● Exercise goal
Could you copy out all of the material below, word for word and line for line?

● Data supplied
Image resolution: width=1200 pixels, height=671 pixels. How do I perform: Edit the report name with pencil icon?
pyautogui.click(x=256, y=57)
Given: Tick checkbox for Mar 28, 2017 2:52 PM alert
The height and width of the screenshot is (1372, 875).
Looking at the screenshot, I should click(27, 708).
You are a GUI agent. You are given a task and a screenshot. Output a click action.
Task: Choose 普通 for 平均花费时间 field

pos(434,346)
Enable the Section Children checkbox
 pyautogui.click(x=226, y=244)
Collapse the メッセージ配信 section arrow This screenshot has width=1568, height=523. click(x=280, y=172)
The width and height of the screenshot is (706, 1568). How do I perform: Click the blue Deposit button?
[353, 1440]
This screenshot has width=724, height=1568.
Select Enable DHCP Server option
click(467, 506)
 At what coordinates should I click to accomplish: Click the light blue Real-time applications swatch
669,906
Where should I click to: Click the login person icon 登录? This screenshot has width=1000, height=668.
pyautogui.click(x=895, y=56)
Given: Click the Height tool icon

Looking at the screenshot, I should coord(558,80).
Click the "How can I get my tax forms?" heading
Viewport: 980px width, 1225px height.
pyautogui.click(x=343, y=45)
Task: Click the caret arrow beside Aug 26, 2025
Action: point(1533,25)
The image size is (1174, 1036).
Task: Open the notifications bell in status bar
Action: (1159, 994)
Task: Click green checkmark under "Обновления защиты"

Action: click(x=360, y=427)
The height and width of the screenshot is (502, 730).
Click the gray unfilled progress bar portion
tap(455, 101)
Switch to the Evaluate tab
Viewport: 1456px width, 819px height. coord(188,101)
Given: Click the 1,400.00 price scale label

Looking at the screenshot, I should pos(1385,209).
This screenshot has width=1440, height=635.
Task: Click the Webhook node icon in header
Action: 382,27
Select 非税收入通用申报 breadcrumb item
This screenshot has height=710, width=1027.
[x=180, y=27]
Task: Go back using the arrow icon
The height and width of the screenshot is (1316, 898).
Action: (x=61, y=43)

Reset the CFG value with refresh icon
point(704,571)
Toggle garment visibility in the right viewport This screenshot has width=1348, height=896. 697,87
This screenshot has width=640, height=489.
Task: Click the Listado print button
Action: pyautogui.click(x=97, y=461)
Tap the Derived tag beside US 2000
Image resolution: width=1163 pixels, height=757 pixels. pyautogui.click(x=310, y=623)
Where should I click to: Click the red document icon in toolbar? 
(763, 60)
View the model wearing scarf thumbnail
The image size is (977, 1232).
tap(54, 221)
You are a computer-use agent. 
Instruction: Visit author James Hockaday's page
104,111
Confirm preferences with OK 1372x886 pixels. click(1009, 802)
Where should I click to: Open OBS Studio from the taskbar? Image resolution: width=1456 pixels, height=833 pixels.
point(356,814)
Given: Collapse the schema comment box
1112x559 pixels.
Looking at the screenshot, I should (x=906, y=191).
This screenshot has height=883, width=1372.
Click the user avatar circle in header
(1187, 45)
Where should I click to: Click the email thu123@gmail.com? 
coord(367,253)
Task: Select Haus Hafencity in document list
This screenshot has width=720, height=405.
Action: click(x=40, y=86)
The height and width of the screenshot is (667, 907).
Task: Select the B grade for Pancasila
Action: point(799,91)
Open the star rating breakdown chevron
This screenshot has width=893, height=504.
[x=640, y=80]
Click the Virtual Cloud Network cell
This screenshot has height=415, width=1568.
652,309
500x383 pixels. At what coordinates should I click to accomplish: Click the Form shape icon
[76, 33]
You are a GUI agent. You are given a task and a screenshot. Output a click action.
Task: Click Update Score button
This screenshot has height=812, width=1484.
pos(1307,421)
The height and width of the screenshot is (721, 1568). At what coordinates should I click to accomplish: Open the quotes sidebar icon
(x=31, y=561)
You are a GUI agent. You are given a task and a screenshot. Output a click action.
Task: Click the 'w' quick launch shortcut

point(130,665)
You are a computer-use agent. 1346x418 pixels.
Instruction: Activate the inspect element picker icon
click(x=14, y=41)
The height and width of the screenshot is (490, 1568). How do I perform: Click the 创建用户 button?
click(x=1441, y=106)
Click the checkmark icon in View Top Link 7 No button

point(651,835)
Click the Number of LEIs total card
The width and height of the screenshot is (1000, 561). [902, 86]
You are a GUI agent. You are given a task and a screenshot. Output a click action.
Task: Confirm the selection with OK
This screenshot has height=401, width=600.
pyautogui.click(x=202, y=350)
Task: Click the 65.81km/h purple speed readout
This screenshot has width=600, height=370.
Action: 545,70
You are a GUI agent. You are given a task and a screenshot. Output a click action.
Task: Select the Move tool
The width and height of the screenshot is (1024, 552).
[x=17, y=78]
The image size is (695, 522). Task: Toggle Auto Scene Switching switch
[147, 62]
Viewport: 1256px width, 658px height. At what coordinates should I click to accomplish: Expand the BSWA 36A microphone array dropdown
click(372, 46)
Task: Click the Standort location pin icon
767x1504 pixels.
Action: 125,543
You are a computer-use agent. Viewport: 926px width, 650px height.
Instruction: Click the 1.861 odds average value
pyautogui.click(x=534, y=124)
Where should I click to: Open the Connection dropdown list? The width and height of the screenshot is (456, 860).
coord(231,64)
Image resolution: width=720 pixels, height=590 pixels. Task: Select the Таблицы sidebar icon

● Reply to the task
Image resolution: width=1200 pixels, height=671 pixels. How do I perform: Edit the report name with pencil icon?
pyautogui.click(x=256, y=57)
Given: Tick checkbox for Mar 28, 2017 2:52 PM alert
The height and width of the screenshot is (1372, 875).
Looking at the screenshot, I should click(27, 708).
You are a GUI agent. You are given a task and a screenshot. Output a click action.
Task: Choose 普通 for 平均花费时间 field

pos(434,346)
Enable the Section Children checkbox
 pyautogui.click(x=226, y=244)
Collapse the メッセージ配信 section arrow This screenshot has width=1568, height=523. click(x=280, y=172)
The width and height of the screenshot is (706, 1568). How do I perform: Click the blue Deposit button?
[353, 1440]
This screenshot has width=724, height=1568.
Select Enable DHCP Server option
click(467, 506)
 At what coordinates should I click to accomplish: Click the light blue Real-time applications swatch
669,906
Where should I click to: Click the login person icon 登录? This screenshot has width=1000, height=668.
pyautogui.click(x=895, y=56)
Given: Click the Height tool icon

Looking at the screenshot, I should coord(558,80).
Click the "How can I get my tax forms?" heading
Viewport: 980px width, 1225px height.
pyautogui.click(x=343, y=45)
Task: Click the caret arrow beside Aug 26, 2025
Action: point(1533,25)
The image size is (1174, 1036).
Task: Open the notifications bell in status bar
Action: (1159, 994)
Task: Click green checkmark under "Обновления защиты"

Action: click(x=360, y=427)
The height and width of the screenshot is (502, 730).
Click the gray unfilled progress bar portion
tap(455, 101)
Switch to the Evaluate tab
Viewport: 1456px width, 819px height. coord(188,101)
Given: Click the 1,400.00 price scale label

Looking at the screenshot, I should pos(1385,209).
This screenshot has width=1440, height=635.
Task: Click the Webhook node icon in header
Action: 382,27
Select 非税收入通用申报 breadcrumb item
This screenshot has height=710, width=1027.
[x=180, y=27]
Task: Go back using the arrow icon
The height and width of the screenshot is (1316, 898).
Action: (x=61, y=43)

Reset the CFG value with refresh icon
point(704,571)
Toggle garment visibility in the right viewport This screenshot has width=1348, height=896. 697,87
This screenshot has width=640, height=489.
Task: Click the Listado print button
Action: pyautogui.click(x=97, y=461)
Tap the Derived tag beside US 2000
Image resolution: width=1163 pixels, height=757 pixels. pyautogui.click(x=310, y=623)
Where should I click to: Click the red document icon in toolbar? 
(763, 60)
View the model wearing scarf thumbnail
The image size is (977, 1232).
tap(54, 221)
You are a computer-use agent. 
Instruction: Visit author James Hockaday's page
104,111
Confirm preferences with OK 1372x886 pixels. click(1009, 802)
Where should I click to: Open OBS Studio from the taskbar? Image resolution: width=1456 pixels, height=833 pixels.
point(356,814)
Given: Collapse the schema comment box
1112x559 pixels.
Looking at the screenshot, I should (x=906, y=191).
This screenshot has height=883, width=1372.
Click the user avatar circle in header
(1187, 45)
Where should I click to: Click the email thu123@gmail.com? 
coord(367,253)
Task: Select Haus Hafencity in document list
This screenshot has width=720, height=405.
Action: click(x=40, y=86)
The height and width of the screenshot is (667, 907).
Task: Select the B grade for Pancasila
Action: point(799,91)
Open the star rating breakdown chevron
This screenshot has width=893, height=504.
[x=640, y=80]
Click the Virtual Cloud Network cell
This screenshot has height=415, width=1568.
652,309
500x383 pixels. At what coordinates should I click to accomplish: Click the Form shape icon
[76, 33]
You are a GUI agent. You are given a task and a screenshot. Output a click action.
Task: Click Update Score button
This screenshot has height=812, width=1484.
pos(1307,421)
The height and width of the screenshot is (721, 1568). At what coordinates should I click to accomplish: Open the quotes sidebar icon
(x=31, y=561)
You are a GUI agent. You are given a task and a screenshot. Output a click action.
Task: Click the 'w' quick launch shortcut

point(130,665)
You are a computer-use agent. 1346x418 pixels.
Instruction: Activate the inspect element picker icon
click(x=14, y=41)
The height and width of the screenshot is (490, 1568). How do I perform: Click the 创建用户 button?
click(x=1441, y=106)
Click the checkmark icon in View Top Link 7 No button

point(651,835)
Click the Number of LEIs total card
The width and height of the screenshot is (1000, 561). [902, 86]
You are a GUI agent. You are given a task and a screenshot. Output a click action.
Task: Confirm the selection with OK
This screenshot has height=401, width=600.
pyautogui.click(x=202, y=350)
Task: Click the 65.81km/h purple speed readout
This screenshot has width=600, height=370.
Action: 545,70
You are a GUI agent. You are given a task and a screenshot. Output a click action.
Task: Select the Move tool
The width and height of the screenshot is (1024, 552).
[x=17, y=78]
The image size is (695, 522). Task: Toggle Auto Scene Switching switch
[147, 62]
Viewport: 1256px width, 658px height. At what coordinates should I click to accomplish: Expand the BSWA 36A microphone array dropdown
click(372, 46)
Task: Click the Standort location pin icon
767x1504 pixels.
Action: 125,543
You are a computer-use agent. Viewport: 926px width, 650px height.
Instruction: Click the 1.861 odds average value
pyautogui.click(x=534, y=124)
Where should I click to: Open the Connection dropdown list? The width and height of the screenshot is (456, 860).
coord(231,64)
Image resolution: width=720 pixels, height=590 pixels. Task: Select the Таблицы sidebar icon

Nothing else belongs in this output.